Epitopes placed downstream of the transmembrane domain of ZP glycoproteins are also present in oocyte secretory vesicles. ZP glycoproteins are associated with the membrane of secretory vesicles, not with the lumen, and give the immunostained vesicles a doughnut-shaped appearance (Figure 5F). These observations suggest that loss of the C-terminal tail of ZP glycoproteins is a late event in the secretory process. In fact, it was reported previously that a C-terminal epitope, downstream of the mZP3 CFCS and upstream of the transmembrane region, is present on mZP3 associated with the oocyte plasma membrane (Litscher et al., 1999). Therefore, it is likely that cleavage at the CFCS takes place once nascent ZP glycoprotein is located on the oocyte plasma membrane. However, it is possible that cleavage at the CFCS takes place earlier (e.g., in secretory vesicles) but that the region remains associated with the remainder of the polypeptide or with a membrane component. In any case, it remains to be determined whether this step is involved in the regulation of assembly of ZP glycoproteins into oligomers.
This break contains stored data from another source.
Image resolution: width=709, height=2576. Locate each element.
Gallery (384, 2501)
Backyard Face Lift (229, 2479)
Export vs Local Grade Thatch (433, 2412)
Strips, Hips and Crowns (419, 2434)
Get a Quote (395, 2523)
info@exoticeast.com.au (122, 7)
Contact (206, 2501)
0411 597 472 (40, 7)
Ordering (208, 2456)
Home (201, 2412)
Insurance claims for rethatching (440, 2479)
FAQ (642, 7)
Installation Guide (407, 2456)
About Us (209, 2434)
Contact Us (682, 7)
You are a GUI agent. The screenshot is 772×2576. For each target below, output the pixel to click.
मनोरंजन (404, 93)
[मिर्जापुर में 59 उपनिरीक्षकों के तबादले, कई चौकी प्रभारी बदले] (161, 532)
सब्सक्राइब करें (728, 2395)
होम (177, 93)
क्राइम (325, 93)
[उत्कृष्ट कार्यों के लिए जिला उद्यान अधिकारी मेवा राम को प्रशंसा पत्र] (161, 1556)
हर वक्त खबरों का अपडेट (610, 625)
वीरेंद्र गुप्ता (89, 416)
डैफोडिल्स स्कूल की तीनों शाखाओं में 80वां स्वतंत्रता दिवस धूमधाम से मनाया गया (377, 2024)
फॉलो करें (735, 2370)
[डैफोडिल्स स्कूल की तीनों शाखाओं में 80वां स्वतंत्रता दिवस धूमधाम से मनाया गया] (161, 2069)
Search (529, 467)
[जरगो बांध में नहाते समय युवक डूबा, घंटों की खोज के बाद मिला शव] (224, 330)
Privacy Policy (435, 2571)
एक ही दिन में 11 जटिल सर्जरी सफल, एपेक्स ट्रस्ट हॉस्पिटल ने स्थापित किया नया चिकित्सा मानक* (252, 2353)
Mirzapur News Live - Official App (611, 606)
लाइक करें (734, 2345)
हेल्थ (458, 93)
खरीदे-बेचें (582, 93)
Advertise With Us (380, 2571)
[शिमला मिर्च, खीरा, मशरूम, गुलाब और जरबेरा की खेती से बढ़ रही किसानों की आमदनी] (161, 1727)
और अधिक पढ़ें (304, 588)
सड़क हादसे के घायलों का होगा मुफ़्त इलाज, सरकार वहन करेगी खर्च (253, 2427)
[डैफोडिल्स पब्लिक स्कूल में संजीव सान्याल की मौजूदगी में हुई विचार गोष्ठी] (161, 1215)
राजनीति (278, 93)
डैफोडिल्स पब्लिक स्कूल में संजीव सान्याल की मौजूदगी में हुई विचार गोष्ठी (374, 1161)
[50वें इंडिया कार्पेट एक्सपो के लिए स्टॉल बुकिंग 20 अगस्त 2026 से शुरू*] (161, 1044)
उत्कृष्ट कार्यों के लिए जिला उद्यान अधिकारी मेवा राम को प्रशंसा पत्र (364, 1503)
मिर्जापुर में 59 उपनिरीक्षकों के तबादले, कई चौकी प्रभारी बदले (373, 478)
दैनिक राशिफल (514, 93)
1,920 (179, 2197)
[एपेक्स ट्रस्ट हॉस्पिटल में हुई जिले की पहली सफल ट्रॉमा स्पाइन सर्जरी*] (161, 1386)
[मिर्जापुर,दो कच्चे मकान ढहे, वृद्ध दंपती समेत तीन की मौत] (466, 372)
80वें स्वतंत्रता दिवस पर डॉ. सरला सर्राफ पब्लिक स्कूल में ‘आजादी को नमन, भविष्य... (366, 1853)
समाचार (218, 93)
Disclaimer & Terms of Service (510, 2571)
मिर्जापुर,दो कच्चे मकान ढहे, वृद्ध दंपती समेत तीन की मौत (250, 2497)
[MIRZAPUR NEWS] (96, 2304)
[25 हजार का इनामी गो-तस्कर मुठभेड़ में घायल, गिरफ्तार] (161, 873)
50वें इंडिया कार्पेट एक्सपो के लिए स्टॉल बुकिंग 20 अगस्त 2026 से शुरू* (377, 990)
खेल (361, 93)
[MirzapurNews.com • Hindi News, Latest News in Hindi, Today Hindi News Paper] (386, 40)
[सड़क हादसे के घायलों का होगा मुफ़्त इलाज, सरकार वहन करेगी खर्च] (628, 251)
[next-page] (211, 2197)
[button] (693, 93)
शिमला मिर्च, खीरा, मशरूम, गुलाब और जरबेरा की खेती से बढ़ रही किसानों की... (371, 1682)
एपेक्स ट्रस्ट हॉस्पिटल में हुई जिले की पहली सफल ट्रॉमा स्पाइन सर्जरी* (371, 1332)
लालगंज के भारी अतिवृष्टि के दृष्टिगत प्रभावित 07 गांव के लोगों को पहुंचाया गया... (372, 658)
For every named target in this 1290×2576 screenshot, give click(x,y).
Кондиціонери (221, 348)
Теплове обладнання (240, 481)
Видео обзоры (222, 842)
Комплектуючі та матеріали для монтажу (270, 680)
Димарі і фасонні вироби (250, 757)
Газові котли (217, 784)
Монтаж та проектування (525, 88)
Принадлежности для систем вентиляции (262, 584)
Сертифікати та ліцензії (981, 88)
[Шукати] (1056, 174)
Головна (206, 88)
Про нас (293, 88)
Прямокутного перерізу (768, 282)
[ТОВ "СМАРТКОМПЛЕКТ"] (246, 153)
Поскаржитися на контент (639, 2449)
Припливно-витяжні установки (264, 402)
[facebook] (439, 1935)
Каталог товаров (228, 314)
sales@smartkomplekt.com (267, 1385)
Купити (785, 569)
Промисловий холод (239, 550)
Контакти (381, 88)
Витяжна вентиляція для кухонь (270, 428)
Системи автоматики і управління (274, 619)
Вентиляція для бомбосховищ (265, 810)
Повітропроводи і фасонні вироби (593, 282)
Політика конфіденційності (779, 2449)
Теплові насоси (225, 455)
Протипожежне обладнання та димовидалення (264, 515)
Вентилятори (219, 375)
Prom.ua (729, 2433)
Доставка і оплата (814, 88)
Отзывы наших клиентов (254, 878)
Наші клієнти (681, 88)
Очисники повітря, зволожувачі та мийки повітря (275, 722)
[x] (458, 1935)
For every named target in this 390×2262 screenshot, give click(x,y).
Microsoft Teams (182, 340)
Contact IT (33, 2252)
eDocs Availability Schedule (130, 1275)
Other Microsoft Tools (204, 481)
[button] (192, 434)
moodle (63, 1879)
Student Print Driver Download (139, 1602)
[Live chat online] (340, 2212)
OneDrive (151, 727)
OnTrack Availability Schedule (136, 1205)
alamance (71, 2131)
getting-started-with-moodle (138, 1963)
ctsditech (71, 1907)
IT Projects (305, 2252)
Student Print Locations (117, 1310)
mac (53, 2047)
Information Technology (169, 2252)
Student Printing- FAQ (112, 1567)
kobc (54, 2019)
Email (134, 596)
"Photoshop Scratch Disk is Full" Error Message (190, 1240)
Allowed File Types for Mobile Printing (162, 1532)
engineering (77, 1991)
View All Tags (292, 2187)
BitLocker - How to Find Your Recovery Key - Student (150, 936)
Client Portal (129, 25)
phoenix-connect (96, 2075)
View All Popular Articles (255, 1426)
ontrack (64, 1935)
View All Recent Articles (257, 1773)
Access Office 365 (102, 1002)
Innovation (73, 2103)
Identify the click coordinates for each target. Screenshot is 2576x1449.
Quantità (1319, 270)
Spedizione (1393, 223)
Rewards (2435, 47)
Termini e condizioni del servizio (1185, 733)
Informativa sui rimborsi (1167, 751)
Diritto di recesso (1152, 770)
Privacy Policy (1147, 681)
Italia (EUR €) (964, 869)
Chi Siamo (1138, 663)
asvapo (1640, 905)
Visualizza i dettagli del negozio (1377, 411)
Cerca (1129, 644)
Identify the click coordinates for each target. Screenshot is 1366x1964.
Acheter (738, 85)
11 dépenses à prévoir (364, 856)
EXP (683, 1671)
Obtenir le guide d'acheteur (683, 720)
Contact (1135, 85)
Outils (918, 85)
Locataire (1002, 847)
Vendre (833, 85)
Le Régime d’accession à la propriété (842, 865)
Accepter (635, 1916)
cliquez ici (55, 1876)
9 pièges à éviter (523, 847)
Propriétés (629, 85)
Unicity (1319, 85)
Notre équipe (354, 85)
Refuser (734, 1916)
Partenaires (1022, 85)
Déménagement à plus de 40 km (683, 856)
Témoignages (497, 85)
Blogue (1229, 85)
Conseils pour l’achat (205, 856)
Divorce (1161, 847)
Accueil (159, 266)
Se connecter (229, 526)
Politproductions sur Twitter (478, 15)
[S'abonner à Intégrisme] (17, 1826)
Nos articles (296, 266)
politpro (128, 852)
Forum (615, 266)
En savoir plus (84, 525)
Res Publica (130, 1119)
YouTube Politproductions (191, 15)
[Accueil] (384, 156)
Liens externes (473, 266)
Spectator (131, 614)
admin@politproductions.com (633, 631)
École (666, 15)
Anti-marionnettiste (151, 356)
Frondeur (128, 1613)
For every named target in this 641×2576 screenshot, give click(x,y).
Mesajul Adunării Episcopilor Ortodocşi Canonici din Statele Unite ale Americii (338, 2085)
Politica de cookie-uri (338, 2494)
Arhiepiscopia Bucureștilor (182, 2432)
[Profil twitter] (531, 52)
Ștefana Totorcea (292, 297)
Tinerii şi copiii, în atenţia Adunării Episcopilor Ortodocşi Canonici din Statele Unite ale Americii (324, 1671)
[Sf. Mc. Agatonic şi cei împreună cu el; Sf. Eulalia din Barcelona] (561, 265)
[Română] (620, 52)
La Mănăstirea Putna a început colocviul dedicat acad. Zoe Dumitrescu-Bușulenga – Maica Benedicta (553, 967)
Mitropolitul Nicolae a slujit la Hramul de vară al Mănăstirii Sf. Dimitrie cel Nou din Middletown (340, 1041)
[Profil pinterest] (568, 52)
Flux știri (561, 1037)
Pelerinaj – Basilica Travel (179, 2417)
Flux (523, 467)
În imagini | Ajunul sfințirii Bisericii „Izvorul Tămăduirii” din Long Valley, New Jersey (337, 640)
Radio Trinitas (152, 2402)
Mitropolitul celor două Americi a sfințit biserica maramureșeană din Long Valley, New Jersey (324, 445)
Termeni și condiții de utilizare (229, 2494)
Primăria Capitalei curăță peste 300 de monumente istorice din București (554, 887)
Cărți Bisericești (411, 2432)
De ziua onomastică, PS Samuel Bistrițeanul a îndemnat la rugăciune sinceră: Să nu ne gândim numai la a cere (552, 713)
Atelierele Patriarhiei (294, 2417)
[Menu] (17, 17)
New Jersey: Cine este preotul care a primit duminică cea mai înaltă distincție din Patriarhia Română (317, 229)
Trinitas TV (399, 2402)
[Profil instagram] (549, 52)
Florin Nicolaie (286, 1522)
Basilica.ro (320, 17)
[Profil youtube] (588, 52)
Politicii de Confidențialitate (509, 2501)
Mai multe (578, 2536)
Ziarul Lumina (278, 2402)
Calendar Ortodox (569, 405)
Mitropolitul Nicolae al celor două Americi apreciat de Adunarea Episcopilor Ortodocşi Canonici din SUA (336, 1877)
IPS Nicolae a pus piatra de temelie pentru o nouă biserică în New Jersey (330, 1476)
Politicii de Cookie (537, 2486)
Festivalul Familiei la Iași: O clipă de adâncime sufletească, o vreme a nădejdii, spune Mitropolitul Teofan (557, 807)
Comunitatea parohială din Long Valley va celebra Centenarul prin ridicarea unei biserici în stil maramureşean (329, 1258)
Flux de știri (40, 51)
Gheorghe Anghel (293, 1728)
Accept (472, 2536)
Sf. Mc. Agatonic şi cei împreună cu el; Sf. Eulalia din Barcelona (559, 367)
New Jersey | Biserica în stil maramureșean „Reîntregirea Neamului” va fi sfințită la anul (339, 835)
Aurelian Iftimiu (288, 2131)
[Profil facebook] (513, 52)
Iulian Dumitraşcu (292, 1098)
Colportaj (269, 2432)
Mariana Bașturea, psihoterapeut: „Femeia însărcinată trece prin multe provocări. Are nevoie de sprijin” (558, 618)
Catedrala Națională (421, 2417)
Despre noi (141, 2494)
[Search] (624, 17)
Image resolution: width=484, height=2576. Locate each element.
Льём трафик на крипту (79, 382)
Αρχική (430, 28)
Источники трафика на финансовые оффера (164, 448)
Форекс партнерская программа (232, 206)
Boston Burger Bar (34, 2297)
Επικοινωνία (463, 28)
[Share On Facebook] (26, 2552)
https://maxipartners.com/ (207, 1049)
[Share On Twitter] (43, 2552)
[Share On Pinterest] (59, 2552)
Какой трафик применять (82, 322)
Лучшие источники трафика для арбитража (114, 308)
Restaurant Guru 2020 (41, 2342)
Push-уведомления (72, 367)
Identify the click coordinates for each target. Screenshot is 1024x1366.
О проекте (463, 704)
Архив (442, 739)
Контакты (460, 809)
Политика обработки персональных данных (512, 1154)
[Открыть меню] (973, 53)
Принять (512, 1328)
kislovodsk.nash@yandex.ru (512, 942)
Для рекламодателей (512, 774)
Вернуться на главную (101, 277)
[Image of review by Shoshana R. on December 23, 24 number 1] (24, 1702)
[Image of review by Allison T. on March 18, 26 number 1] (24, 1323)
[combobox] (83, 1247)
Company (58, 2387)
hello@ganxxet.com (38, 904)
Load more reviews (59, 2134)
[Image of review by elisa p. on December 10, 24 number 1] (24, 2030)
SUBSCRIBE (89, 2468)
In conclusion, the evidence presented suggests that nascent ZP glycoproteins assemble solely into the innermost layer of the thickening ZP of growing oocytes. It also suggests that proteolytic processing of ZP glycoproteins in growing oocytes is required for secretion and assembly of the glycoproteins into the ZP. Because polypeptide downstream of the mZP3 CFCS is present on the membrane of oocyte secretory vesicles (e.g., Figure 5F) and on oocyte plasma membrane (Litscher et al., 1999), but not in the ZP (Figures 6 and 7), it is likely that this region of polypeptide is not removed until very late in the secretory process. It will be of great interest to determine whether the presence of the C-terminal tail of ZP glycoproteins prevents their oligomerization into ZP filaments.